Please note that only format conversion errors are ignored. Any other row loading errors will still stop and cancel the entire loading. So, in the following example, the first line causes the primary key integrity constraint to fail, preventing you from continuing:
COPY t FROM STDIN (on_error 'ignore');
Enter data to be copied followed by a newline.
End with a backslash and a period on a line by itself, or an EOF signal.
>> 3
>> 4
>> \.
ERROR: duplicate key value violates unique constraint "t_pkey"
DETAIL: Key (id)=(3) already exists.
CONTEXT: COPY t, line 1
SELECT * FROM t;
id
----
1
3
(2 rows)
see also
Waiting for PostgreSQL 17 – Add new COPY option SAVE_ERROR_TO / Rename COPY option from SAVE_ERROR_TO to ON_ERROR (Hubert 'depesz' Lubaczewski)
to_timestamp: TZ and OF format masks
commit: 8ba6fdf9
The to_char function has long understood the TZ (time zone abbreviation) and OF (time zone offset from UTC) format masks.
Support for these format masks has now been added to the to_timestamp inverse function:
SELECT to_timestamp('2024-02-18 23:50:00MSK', 'YYYY-MM-DD HH24:MI:SSTZ') tz,
to_timestamp('2024-02-18 23:50:00+03', 'YYYY-MM-DD HH24:MI:SSOF') of;
tz | of
------------------------+------------------------
2024-02-18 23:50:00+03 | 2024-02-18 23:50:00+03
GENERATED AS IDENTITY in partitioned tables
commit: 69958631
Identity columns declared as GENERATED AS IDENTITY are fully supported in partitioned tables.
When you create a new partition or attach a partition from an existing table (ATTACH PARTITION), the identity column is associated with a single sequence defined for the partitioned table. New values will be selected from the sequence both when inserting into a separate partition and into the partitioned table itself. When you disable a section (DETACH PARTITION), the now independent table column is disconnected from the sequence.
see also
Waiting for PostgreSQL 17 – Support identity columns in partitioned tables (Hubert 'depesz' Lubaczewski)

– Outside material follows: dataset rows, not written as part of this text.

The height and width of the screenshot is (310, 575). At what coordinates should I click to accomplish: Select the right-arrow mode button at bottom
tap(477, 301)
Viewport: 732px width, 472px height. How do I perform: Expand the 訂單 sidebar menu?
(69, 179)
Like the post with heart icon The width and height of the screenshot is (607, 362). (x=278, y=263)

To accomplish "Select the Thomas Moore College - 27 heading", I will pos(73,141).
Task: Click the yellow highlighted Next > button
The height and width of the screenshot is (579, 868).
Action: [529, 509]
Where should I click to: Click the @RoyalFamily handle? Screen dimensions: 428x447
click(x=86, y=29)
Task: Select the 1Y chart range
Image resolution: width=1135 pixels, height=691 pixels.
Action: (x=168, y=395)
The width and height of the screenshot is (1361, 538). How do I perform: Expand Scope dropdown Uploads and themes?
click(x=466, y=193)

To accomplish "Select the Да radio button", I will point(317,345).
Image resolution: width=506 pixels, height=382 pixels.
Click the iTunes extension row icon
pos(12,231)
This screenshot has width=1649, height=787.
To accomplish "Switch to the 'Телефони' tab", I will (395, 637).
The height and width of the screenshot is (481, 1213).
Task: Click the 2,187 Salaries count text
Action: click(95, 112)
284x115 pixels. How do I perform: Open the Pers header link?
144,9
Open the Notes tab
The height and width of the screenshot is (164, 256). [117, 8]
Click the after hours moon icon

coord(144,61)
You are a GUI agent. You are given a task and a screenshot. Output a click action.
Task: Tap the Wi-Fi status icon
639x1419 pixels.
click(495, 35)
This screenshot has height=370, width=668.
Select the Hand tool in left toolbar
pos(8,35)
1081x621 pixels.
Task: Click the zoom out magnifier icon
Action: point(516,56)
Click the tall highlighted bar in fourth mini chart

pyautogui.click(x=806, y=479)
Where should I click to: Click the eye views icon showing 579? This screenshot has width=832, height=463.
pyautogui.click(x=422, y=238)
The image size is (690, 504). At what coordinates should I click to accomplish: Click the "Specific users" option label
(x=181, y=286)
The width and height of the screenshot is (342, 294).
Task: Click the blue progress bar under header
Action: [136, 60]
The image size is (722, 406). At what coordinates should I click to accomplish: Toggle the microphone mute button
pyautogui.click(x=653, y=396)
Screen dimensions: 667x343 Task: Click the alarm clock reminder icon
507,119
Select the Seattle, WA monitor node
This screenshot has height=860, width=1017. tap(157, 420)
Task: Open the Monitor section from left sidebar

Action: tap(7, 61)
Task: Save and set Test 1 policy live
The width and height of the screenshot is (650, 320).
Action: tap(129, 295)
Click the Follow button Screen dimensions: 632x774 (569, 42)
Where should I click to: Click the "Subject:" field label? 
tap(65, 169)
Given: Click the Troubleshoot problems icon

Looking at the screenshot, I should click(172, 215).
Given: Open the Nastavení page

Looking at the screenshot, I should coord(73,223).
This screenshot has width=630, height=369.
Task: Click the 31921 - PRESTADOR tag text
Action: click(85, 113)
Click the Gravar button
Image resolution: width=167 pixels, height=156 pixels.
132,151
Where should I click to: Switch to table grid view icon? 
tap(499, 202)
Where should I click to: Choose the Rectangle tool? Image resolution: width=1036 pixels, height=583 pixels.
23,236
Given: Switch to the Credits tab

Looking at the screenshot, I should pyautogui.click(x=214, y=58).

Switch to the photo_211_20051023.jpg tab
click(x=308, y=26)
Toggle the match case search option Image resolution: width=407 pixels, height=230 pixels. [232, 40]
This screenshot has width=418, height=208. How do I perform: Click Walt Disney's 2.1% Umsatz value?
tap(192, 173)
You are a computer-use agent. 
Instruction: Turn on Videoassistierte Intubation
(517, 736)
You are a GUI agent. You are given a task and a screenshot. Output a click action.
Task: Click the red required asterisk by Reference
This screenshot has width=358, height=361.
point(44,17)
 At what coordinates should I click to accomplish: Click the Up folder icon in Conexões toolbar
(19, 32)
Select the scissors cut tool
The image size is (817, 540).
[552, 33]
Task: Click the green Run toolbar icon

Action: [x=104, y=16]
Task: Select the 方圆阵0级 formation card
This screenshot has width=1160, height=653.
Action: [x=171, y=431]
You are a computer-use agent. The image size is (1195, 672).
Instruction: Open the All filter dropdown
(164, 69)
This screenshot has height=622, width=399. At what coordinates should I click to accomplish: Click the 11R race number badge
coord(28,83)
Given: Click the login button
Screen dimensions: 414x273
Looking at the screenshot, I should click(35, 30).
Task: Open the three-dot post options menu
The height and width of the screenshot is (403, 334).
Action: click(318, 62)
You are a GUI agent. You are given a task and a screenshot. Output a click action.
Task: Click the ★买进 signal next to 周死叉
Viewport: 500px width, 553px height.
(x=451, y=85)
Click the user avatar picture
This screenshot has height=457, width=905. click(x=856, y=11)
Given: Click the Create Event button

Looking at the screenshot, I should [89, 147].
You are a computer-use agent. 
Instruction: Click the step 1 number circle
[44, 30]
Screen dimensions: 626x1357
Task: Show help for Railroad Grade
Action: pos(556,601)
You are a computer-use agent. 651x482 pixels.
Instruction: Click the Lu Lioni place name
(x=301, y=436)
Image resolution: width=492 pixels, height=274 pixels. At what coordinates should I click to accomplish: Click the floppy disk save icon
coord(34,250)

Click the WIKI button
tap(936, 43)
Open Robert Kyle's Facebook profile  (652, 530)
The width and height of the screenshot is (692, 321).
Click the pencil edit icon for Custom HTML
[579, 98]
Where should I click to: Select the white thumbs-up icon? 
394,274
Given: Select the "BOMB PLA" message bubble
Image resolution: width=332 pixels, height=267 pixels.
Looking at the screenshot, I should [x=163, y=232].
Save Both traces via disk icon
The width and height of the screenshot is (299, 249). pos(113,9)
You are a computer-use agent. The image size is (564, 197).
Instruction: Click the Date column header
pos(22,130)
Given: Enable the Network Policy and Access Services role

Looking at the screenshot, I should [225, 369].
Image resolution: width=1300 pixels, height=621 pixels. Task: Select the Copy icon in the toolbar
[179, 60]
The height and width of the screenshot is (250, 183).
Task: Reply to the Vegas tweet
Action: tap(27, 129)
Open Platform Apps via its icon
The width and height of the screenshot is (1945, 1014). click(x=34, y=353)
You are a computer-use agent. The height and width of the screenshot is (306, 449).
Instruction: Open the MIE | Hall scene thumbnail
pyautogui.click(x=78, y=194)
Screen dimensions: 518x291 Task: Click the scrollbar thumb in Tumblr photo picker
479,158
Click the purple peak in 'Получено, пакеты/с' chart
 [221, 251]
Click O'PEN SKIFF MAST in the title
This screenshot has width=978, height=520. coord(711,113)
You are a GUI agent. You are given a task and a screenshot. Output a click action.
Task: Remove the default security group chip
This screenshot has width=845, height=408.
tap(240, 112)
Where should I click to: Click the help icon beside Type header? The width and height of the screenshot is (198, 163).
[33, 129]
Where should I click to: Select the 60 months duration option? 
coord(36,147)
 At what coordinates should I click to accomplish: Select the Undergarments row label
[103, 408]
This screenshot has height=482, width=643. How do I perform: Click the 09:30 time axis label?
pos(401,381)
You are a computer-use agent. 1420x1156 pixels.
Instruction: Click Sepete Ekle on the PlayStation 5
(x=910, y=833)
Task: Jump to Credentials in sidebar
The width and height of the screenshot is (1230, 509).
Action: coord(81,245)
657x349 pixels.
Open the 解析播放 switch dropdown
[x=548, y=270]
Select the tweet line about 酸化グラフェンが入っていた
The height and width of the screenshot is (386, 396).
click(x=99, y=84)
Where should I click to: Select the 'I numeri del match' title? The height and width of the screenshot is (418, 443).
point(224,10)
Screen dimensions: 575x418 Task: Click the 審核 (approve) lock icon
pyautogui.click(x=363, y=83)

ALTER COLUMN…SET EXPRESSION
commit: 5d06e99a
It is now possible to change the expression of generated table columns. Previously, an expression could only be deleted.
As an example, let's distribute the table rows across three nodes in the node column:
CREATE TABLE t (
id int PRIMARY KEY,
node int GENERATED ALWAYS AS (mod(id, 3)) STORED
);
WITH ins AS (
INSERT INTO t SELECT x FROM generate_series(1,100) AS x
RETURNING *
)
SELECT node, count(*) FROM ins GROUP BY 1 ORDER BY 1;
node | count
------+-------
0 | 33
1 | 34
2 | 33
(3 rows)
When changing the number of nodes, you can replace the expression with one command:
ALTER TABLE t ALTER COLUMN node SET EXPRESSION AS (mod(id, 4));
It is important that the command not only sets a new expression, but also completely rewrites the table, updating the existing values:
SELECT node, count(*) FROM t GROUP BY 1 ORDER BY 1;
node | count
------+-------
0 | 25
1 | 25
2 | 25
3 | 25
(4 rows)
see also
Waiting for PostgreSQL 17 – ALTER TABLE command to change generation expression (Hubert 'depesz' Lubaczewski)
That's all for now. Ahead of the news is the latest March commitfest of the 17th version.